KARADELİKLER ETRAFINDA YAŞAM OLABİLİR Mİ?
Uzay-zamanı bükebiliyorlar ancak yaşam barındırabilirler mi?
En soğuk bölgelerden en sıcak bölgelere, Dünya’daki yaşam uygun olan her ekolojik boşluğu doldurmuş durumda. Yaşamın başka yerlerde de evrimleşmiş olması çok muhtemel ancak henüz en iyi çabalarımızla bile bir örneğine rastlamadık. Daha muhteşem olanı ise bilim insanlarının karadelik civarlarındaki gezegenlerde yaşam olabileceğini iddia etmesi.
Karadelikler evrendeki en ekstrem ve en büyüleyici cisimlerden birisi. Galaksimiz Samanyolu dahil neredeyse her galaksinin merkezinde içine düşen her şeyi çılgınca yutan bir karadelik mevcut.

Gösterilen Bilgiler:
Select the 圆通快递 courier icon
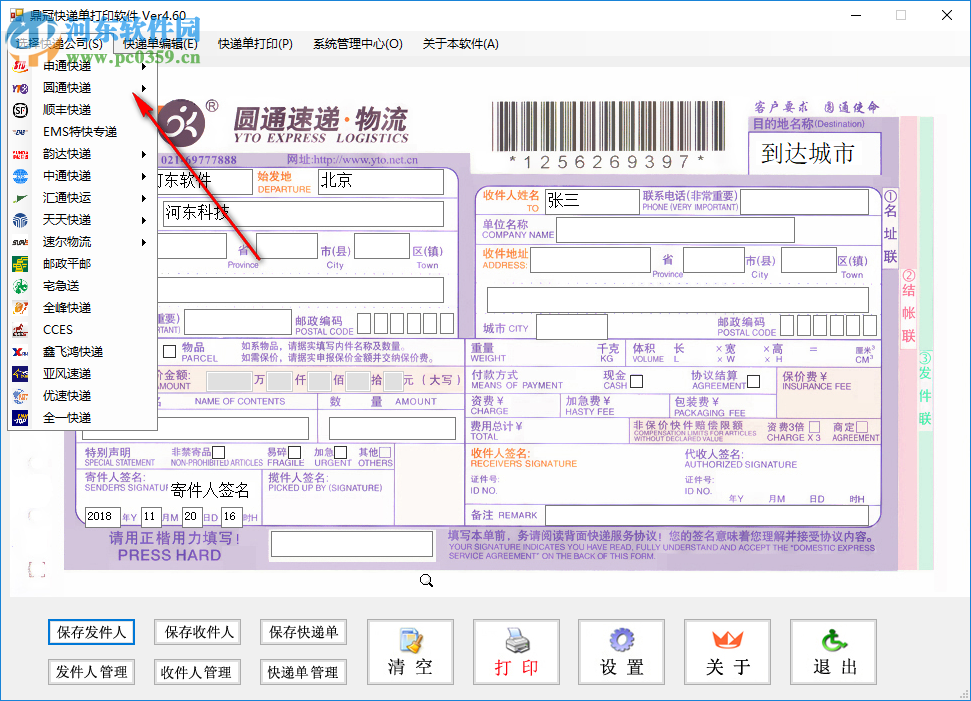 pyautogui.click(x=22, y=86)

Çözülecek Problemler:
A) Karadelikler hakkındaki metinde "Karadelikler evrendeki en" ifadesinden "bir karadelik mevcut." ifadesine kadar uzanan bölümü aynen yazın.
B) Karadelikler hakkındaki metne göre aşağıdaki soruları yanıtlayın:
(i) Dünya'daki yaşam hangi ekolojik boşlukları doldurmuş durumdadır?
(ii) Bilim insanları hangi gezegenlerde yaşam olabileceğini iddia etmektedir?
(iii) Samanyolu'nun merkezinde ne bulunmaktadır?

Problemlerin Çözümleri:
A)
Karadelikler evrendeki en ekstrem ve en büyüleyici cisimlerden birisi. Galaksimiz Samanyolu dahil neredeyse her galaksinin merkezinde içine düşen her şeyi çılgınca yutan bir karadelik mevcut.

B)
(i) En soğuk bölgelerden en sıcak bölgelere kadar uygun olan her ekolojik boşluğu.
(ii) Karadelik civarlarındaki gezegenlerde.
(iii) İçine düşen her şeyi yutan bir karadelik.